Your habitat is an unwieldy thing, as you might expect a floating mass of rock, rockets and pieces of famous landmarks to be. Movement is based on physics, so, again, there’s no steering controls for your rubble-craft. What you do have control over is the placement of rockets, the rockets you want to fire up at any given time and how much thrust you want from those rockets. A mistake at any of these three levels of propulsion oversight will lead to your habitat either careening off of other objects and being smashed to pieces or performing the spacecraft equivalent of doing donuts in a car parking lot. On top of that, players also have to manage electricity and oxygen levels, as some of one or the other is necessary for rocket power.
Taking control of a habitat, I immediately screw the entire thing up by unintentionally playing bumper cars with surrounding space debris. Crucial parts of the habitat are torn asunder and most of its inhabitants are killed. Cox restarts the demo and advises me on what to do.
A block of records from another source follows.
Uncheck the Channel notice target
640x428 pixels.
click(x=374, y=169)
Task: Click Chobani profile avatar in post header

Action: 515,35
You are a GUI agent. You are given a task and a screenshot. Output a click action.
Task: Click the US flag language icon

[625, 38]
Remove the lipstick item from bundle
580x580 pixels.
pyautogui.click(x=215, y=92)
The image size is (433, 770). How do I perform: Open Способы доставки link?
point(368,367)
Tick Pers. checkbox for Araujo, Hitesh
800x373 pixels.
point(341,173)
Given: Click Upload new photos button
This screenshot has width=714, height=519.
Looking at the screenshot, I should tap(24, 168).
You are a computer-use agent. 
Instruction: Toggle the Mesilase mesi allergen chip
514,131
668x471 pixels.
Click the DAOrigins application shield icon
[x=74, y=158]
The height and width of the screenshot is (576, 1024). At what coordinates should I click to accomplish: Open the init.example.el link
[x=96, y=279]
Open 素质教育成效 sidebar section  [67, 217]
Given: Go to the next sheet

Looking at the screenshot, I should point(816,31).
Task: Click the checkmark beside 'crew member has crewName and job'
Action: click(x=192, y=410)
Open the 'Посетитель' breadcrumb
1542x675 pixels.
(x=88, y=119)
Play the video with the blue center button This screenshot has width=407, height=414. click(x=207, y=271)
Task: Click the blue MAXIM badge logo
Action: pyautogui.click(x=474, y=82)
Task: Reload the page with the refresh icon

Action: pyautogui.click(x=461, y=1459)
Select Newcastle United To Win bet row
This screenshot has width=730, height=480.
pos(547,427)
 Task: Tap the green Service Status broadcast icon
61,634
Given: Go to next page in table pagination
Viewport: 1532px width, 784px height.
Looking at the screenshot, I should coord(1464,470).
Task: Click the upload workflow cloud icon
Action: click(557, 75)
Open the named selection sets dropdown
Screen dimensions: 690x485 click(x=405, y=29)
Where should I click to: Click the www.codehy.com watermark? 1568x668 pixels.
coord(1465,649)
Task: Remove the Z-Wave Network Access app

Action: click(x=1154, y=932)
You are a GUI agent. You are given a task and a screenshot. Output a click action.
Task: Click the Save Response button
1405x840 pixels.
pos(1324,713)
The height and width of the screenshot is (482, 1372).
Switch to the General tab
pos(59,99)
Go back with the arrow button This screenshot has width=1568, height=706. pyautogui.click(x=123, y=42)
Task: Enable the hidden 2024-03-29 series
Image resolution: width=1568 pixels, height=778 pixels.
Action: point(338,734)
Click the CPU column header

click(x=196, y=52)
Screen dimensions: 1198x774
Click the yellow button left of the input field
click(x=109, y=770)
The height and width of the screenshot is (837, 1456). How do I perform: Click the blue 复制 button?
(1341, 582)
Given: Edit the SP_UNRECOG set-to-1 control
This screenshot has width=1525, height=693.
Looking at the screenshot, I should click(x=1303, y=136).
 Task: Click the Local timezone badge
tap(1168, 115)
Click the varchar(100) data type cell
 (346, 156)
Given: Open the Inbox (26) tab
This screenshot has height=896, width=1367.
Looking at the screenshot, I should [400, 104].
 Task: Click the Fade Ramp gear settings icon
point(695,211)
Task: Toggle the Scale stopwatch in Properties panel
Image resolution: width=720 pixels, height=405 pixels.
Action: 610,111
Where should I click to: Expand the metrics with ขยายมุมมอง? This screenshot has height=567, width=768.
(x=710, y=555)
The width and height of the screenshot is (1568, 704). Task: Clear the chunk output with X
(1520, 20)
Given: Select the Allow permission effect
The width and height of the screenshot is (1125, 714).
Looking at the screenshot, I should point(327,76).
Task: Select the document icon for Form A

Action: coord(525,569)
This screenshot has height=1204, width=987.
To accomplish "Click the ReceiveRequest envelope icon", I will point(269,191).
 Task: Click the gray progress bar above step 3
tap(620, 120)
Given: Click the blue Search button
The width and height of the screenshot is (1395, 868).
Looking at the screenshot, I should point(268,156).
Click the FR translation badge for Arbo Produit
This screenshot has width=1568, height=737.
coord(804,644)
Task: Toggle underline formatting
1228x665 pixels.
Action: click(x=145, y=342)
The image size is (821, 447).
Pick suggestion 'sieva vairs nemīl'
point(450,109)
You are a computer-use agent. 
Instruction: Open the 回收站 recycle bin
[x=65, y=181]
Even with his over-the-shoulder guidance, it’s next to impossible to not make a mistake. I continually place rockets in ill-advised locations, place one rocket where there should be a pair and apply improper amounts of thrust. There’s no shortage of space junk in the demo, and I crash into most of it during my play session.
Cox says that there’s “an art to this.” If so, Leonardo Da Vinci I am not. A successful go at things seems unfeasible, but then again, there are no conditions for success in the demo, so perhaps things will be different in the final game.